┌──
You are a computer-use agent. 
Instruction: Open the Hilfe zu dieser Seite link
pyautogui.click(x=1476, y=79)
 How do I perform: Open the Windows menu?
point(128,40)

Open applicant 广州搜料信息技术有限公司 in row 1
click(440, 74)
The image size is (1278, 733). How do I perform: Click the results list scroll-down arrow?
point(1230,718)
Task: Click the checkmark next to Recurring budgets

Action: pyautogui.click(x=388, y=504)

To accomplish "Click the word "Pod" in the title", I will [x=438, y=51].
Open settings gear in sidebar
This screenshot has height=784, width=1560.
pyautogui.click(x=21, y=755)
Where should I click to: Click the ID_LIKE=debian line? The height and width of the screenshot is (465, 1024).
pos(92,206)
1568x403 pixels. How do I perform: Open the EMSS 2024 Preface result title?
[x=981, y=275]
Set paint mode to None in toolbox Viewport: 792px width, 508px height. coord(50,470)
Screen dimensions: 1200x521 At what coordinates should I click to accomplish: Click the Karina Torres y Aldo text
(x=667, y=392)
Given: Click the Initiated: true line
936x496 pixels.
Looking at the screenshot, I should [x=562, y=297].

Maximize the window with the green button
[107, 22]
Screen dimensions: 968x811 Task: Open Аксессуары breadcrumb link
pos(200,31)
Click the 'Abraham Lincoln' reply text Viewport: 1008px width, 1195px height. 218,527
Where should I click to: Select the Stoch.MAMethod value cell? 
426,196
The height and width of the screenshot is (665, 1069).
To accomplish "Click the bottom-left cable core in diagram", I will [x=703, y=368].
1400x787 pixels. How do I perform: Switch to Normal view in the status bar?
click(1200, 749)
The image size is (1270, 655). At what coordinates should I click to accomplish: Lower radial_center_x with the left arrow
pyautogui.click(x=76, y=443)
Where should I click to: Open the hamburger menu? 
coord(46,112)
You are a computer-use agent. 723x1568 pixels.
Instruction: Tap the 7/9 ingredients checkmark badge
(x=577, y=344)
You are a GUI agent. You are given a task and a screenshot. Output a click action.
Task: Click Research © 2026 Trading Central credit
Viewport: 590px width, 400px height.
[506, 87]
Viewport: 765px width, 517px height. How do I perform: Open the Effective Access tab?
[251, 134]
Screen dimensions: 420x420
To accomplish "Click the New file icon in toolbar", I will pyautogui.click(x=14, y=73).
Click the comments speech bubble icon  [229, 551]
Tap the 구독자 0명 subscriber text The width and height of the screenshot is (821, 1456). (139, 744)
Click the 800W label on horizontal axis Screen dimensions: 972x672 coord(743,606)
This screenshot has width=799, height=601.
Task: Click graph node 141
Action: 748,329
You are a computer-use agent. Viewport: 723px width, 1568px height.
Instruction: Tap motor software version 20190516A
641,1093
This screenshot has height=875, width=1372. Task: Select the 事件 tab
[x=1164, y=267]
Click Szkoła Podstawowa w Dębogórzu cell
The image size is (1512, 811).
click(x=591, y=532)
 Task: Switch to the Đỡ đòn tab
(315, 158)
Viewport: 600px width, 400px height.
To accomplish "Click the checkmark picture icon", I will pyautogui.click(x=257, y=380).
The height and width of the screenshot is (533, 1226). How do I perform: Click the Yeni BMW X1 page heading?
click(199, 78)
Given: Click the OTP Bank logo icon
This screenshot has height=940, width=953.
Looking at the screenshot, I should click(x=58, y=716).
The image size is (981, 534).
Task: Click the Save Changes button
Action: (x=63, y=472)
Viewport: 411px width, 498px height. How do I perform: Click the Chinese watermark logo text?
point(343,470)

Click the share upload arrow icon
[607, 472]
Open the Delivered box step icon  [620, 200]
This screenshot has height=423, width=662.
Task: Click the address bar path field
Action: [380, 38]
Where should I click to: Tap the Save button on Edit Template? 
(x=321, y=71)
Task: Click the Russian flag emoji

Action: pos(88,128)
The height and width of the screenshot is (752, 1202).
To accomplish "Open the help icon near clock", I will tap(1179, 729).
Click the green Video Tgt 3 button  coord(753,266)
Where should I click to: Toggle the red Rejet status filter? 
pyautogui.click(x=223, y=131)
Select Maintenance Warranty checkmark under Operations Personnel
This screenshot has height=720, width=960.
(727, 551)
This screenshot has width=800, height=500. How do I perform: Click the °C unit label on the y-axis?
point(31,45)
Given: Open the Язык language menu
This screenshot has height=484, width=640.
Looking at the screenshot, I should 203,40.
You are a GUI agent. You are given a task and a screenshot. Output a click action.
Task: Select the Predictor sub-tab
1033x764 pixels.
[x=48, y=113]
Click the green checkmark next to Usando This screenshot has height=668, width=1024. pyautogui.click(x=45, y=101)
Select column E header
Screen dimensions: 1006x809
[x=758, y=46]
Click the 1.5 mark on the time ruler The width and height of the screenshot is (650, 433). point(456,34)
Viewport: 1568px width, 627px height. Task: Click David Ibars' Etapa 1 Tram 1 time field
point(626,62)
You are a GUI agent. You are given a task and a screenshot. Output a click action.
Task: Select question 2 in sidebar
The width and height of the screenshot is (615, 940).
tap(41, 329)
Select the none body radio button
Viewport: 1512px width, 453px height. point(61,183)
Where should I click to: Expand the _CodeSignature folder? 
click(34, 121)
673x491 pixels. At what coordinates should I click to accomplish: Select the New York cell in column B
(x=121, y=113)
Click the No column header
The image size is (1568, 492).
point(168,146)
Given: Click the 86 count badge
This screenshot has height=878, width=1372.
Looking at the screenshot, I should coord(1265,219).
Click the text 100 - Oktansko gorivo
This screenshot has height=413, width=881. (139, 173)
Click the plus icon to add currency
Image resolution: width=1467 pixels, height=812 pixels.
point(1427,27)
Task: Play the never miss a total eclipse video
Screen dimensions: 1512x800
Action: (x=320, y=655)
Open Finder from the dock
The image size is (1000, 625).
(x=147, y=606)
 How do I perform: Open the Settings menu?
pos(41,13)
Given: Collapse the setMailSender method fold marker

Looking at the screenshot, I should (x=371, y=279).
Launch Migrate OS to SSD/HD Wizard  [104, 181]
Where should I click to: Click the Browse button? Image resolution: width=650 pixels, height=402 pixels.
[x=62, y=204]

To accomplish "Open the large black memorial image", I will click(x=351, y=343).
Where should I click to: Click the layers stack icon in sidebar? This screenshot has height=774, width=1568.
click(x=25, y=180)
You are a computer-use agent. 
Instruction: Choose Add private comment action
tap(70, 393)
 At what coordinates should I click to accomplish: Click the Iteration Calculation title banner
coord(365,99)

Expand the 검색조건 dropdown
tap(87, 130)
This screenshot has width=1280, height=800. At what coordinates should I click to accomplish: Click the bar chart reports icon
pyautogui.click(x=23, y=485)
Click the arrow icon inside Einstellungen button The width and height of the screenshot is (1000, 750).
└──
Task goal – Write the entries above out again, verbatim.

Answer to the problem –
You are a computer-use agent. 
Instruction: Open the Hilfe zu dieser Seite link
pyautogui.click(x=1476, y=79)
 How do I perform: Open the Windows menu?
point(128,40)

Open applicant 广州搜料信息技术有限公司 in row 1
click(440, 74)
The image size is (1278, 733). How do I perform: Click the results list scroll-down arrow?
point(1230,718)
Task: Click the checkmark next to Recurring budgets

Action: pyautogui.click(x=388, y=504)

To accomplish "Click the word "Pod" in the title", I will [x=438, y=51].
Open settings gear in sidebar
This screenshot has height=784, width=1560.
pyautogui.click(x=21, y=755)
Where should I click to: Click the ID_LIKE=debian line? The height and width of the screenshot is (465, 1024).
pos(92,206)
1568x403 pixels. How do I perform: Open the EMSS 2024 Preface result title?
[x=981, y=275]
Set paint mode to None in toolbox Viewport: 792px width, 508px height. coord(50,470)
Screen dimensions: 1200x521 At what coordinates should I click to accomplish: Click the Karina Torres y Aldo text
(x=667, y=392)
Given: Click the Initiated: true line
936x496 pixels.
Looking at the screenshot, I should [x=562, y=297].

Maximize the window with the green button
[107, 22]
Screen dimensions: 968x811 Task: Open Аксессуары breadcrumb link
pos(200,31)
Click the 'Abraham Lincoln' reply text Viewport: 1008px width, 1195px height. 218,527
Where should I click to: Select the Stoch.MAMethod value cell? 
426,196
The height and width of the screenshot is (665, 1069).
To accomplish "Click the bottom-left cable core in diagram", I will [x=703, y=368].
1400x787 pixels. How do I perform: Switch to Normal view in the status bar?
click(1200, 749)
The image size is (1270, 655). At what coordinates should I click to accomplish: Lower radial_center_x with the left arrow
pyautogui.click(x=76, y=443)
Where should I click to: Open the hamburger menu? 
coord(46,112)
You are a computer-use agent. 723x1568 pixels.
Instruction: Tap the 7/9 ingredients checkmark badge
(x=577, y=344)
You are a GUI agent. You are given a task and a screenshot. Output a click action.
Task: Click Research © 2026 Trading Central credit
Viewport: 590px width, 400px height.
[506, 87]
Viewport: 765px width, 517px height. How do I perform: Open the Effective Access tab?
[251, 134]
Screen dimensions: 420x420
To accomplish "Click the New file icon in toolbar", I will pyautogui.click(x=14, y=73).
Click the comments speech bubble icon  [229, 551]
Tap the 구독자 0명 subscriber text The width and height of the screenshot is (821, 1456). (139, 744)
Click the 800W label on horizontal axis Screen dimensions: 972x672 coord(743,606)
This screenshot has width=799, height=601.
Task: Click graph node 141
Action: 748,329
You are a computer-use agent. Viewport: 723px width, 1568px height.
Instruction: Tap motor software version 20190516A
641,1093
This screenshot has height=875, width=1372. Task: Select the 事件 tab
[x=1164, y=267]
Click Szkoła Podstawowa w Dębogórzu cell
The image size is (1512, 811).
click(x=591, y=532)
 Task: Switch to the Đỡ đòn tab
(315, 158)
Viewport: 600px width, 400px height.
To accomplish "Click the checkmark picture icon", I will pyautogui.click(x=257, y=380).
The height and width of the screenshot is (533, 1226). How do I perform: Click the Yeni BMW X1 page heading?
click(199, 78)
Given: Click the OTP Bank logo icon
This screenshot has height=940, width=953.
Looking at the screenshot, I should click(x=58, y=716).
The image size is (981, 534).
Task: Click the Save Changes button
Action: (x=63, y=472)
Viewport: 411px width, 498px height. How do I perform: Click the Chinese watermark logo text?
point(343,470)

Click the share upload arrow icon
[607, 472]
Open the Delivered box step icon  [620, 200]
This screenshot has height=423, width=662.
Task: Click the address bar path field
Action: [380, 38]
Where should I click to: Tap the Save button on Edit Template? 
(x=321, y=71)
Task: Click the Russian flag emoji

Action: pos(88,128)
The height and width of the screenshot is (752, 1202).
To accomplish "Open the help icon near clock", I will tap(1179, 729).
Click the green Video Tgt 3 button  coord(753,266)
Where should I click to: Toggle the red Rejet status filter? 
pyautogui.click(x=223, y=131)
Select Maintenance Warranty checkmark under Operations Personnel
This screenshot has height=720, width=960.
(727, 551)
This screenshot has width=800, height=500. How do I perform: Click the °C unit label on the y-axis?
point(31,45)
Given: Open the Язык language menu
This screenshot has height=484, width=640.
Looking at the screenshot, I should 203,40.
You are a GUI agent. You are given a task and a screenshot. Output a click action.
Task: Select the Predictor sub-tab
1033x764 pixels.
[x=48, y=113]
Click the green checkmark next to Usando This screenshot has height=668, width=1024. pyautogui.click(x=45, y=101)
Select column E header
Screen dimensions: 1006x809
[x=758, y=46]
Click the 1.5 mark on the time ruler The width and height of the screenshot is (650, 433). point(456,34)
Viewport: 1568px width, 627px height. Task: Click David Ibars' Etapa 1 Tram 1 time field
point(626,62)
You are a GUI agent. You are given a task and a screenshot. Output a click action.
Task: Select question 2 in sidebar
The width and height of the screenshot is (615, 940).
tap(41, 329)
Select the none body radio button
Viewport: 1512px width, 453px height. point(61,183)
Where should I click to: Expand the _CodeSignature folder? 
click(34, 121)
673x491 pixels. At what coordinates should I click to accomplish: Select the New York cell in column B
(x=121, y=113)
Click the No column header
The image size is (1568, 492).
point(168,146)
Given: Click the 86 count badge
This screenshot has height=878, width=1372.
Looking at the screenshot, I should coord(1265,219).
Click the text 100 - Oktansko gorivo
This screenshot has height=413, width=881. (139, 173)
Click the plus icon to add currency
Image resolution: width=1467 pixels, height=812 pixels.
point(1427,27)
Task: Play the never miss a total eclipse video
Screen dimensions: 1512x800
Action: (x=320, y=655)
Open Finder from the dock
The image size is (1000, 625).
(x=147, y=606)
 How do I perform: Open the Settings menu?
pos(41,13)
Given: Collapse the setMailSender method fold marker

Looking at the screenshot, I should (x=371, y=279).
Launch Migrate OS to SSD/HD Wizard  [104, 181]
Where should I click to: Click the Browse button? Image resolution: width=650 pixels, height=402 pixels.
[x=62, y=204]

To accomplish "Open the large black memorial image", I will click(x=351, y=343).
Where should I click to: Click the layers stack icon in sidebar? This screenshot has height=774, width=1568.
click(x=25, y=180)
You are a computer-use agent. 
Instruction: Choose Add private comment action
tap(70, 393)
 At what coordinates should I click to accomplish: Click the Iteration Calculation title banner
coord(365,99)

Expand the 검색조건 dropdown
tap(87, 130)
This screenshot has width=1280, height=800. At what coordinates should I click to accomplish: Click the bar chart reports icon
pyautogui.click(x=23, y=485)
Click the arrow icon inside Einstellungen button The width and height of the screenshot is (1000, 750).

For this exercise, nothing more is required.